EXERCISE SET:
a) From the text on salt and sweet taste, copy out the part that opens with the words "Scientists are continuously" and closes with "taste receptor cells.", swapping "glucose" for "fructose".
b) In the text on salt and sweet taste, what does a low concentration of salt do to bitterness?
c) Continue the text on salt and sweet taste from where it stops.
━━━━━ TEXT SHOWN ━━━━━
Have you ever tried salted chocolate? You definitely should, because the combination is insanely delicious. A pinch of salt contrasts the sweetness of chocolate and it also adds texture and intensifies flavour.
Salt in general intensifies any kind of flavour if we use the right amount. We all have experienced that savoury dishes without enough salt tend to be bland and tasteless. Taste as a sense is more complex than we might think and as scientists imagined it decades ago. We are able to distinguish five elemental tastes; salt, sweet, sour bitter and umami (which is a taste of glutamic acid). It is well known that each of the mentioned tastes have their “spot” on our tongue. According to the newest research, the taste receptor cells on our tongue do not work entirely separately, they respond to several tastes with different levels of sensitivity. This means that tastes interact with each other; they suppress or enhance each other. In this “game”, salt is a tricky player as its impact depends on concentration. Low concentration of salt increases sweet and sour but reduces bitterness, whereas high concentration enhances umami and suppresses sweet. All in all, salt is much needed in savoury foods which are rich in umami and also needed at low concentration in desserts to intensify sweet taste.
Scientists are continuously working on finding out more about the process of tasting sugar, which is a very complex mechanism. A new study 1 gives scientific answer why salt boosts sweet taste. In our body there are many types of sugar sensors which have different roles to help digestion. A certain sugar sensor that previously thought to exist only in our gut has been identified also on our tongue. This sugar sensor “is a transporter that moves glucose into the sweet taste cell when sodium (salt) is present, thus it is triggering the cell to register sweetness”. This means that the presence of salt in our mouth both triggers salt and sweet taste receptor cells.
━━━━━ DATASET CONTENT ━━━━━
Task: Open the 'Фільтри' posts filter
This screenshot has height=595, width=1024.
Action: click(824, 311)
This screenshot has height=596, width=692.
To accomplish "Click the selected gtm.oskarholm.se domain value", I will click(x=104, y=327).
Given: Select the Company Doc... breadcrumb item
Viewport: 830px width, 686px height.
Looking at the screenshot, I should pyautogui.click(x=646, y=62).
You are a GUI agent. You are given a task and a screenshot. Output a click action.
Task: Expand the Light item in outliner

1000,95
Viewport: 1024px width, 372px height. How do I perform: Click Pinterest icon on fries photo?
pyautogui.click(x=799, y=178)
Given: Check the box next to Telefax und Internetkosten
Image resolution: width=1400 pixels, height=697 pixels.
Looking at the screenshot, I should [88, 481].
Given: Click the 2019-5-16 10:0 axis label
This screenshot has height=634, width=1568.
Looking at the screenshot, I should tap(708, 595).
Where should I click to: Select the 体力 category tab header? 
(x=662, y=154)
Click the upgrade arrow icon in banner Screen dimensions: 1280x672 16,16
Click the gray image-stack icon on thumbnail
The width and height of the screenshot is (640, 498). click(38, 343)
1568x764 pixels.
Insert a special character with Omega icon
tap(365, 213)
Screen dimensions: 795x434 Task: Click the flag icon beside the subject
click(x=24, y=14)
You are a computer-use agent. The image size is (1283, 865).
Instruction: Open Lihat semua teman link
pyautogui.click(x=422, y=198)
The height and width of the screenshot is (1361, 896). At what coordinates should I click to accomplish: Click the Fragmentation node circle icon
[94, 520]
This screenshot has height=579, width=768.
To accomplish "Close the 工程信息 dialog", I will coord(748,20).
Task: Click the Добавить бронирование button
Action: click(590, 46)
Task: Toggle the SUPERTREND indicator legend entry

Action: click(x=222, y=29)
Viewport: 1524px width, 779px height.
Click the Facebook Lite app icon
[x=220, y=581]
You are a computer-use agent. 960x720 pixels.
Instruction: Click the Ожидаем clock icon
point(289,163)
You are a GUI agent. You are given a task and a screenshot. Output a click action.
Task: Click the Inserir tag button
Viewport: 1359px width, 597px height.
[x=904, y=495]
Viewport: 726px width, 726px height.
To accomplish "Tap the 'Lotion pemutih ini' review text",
━━━━━
RESULTS OF THE EXERCISE:
a)
Scientists are continuously working on finding out more about the process of tasting sugar, which is a very complex mechanism. A new study 1 gives scientific answer why salt boosts sweet taste. In our body there are many types of sugar sensors which have different roles to help digestion. A certain sugar sensor that previously thought to exist only in our gut has been identified also on our tongue. This sugar sensor “is a transporter that moves fructose into the sweet taste cell when sodium (salt) is present, thus it is triggering the cell to register sweetness”. This means that the presence of salt in our mouth both triggers salt and sweet taste receptor cells.

b) It reduces bitterness.

c)
To sum up the previous (too scientific) explanation and give a concrete example, let’s see why salt and chocolate work together very well. Firstly salt intensifies the sweet taste of chocolate and at the same time reduces its natural bitterness. Secondly, salt adds flavour. Yes, if we try a salt-seasoned chocolate we do taste salt indeed which gives an extraordinary kick to the chocolate. On the contrary, when we rightly follow the recipe and add just a pinch of salt to our cookie dough, we won’t feel the taste of salt in the end. Thirdly, added salt gives an additional texture to chocolate. When we buy a bar of salted chocolate it is seasoned with coarse sea salt, so the smooth texture of chocolate is mixed with crunchy salt pieces. And fourthly, salt contrasts sweetness. Chocolates especially milk chocolates or chocolates with caramel, vanilla or dried fruits can be overwhelmingly sweet. In case you find your chocolate or brownie too full of sugary flavours, give a pinch of sea salt a try! (Of course you can also use normal table salt, but in general sea salt has a richer taste and it is healthier, since it naturally contains minerals.)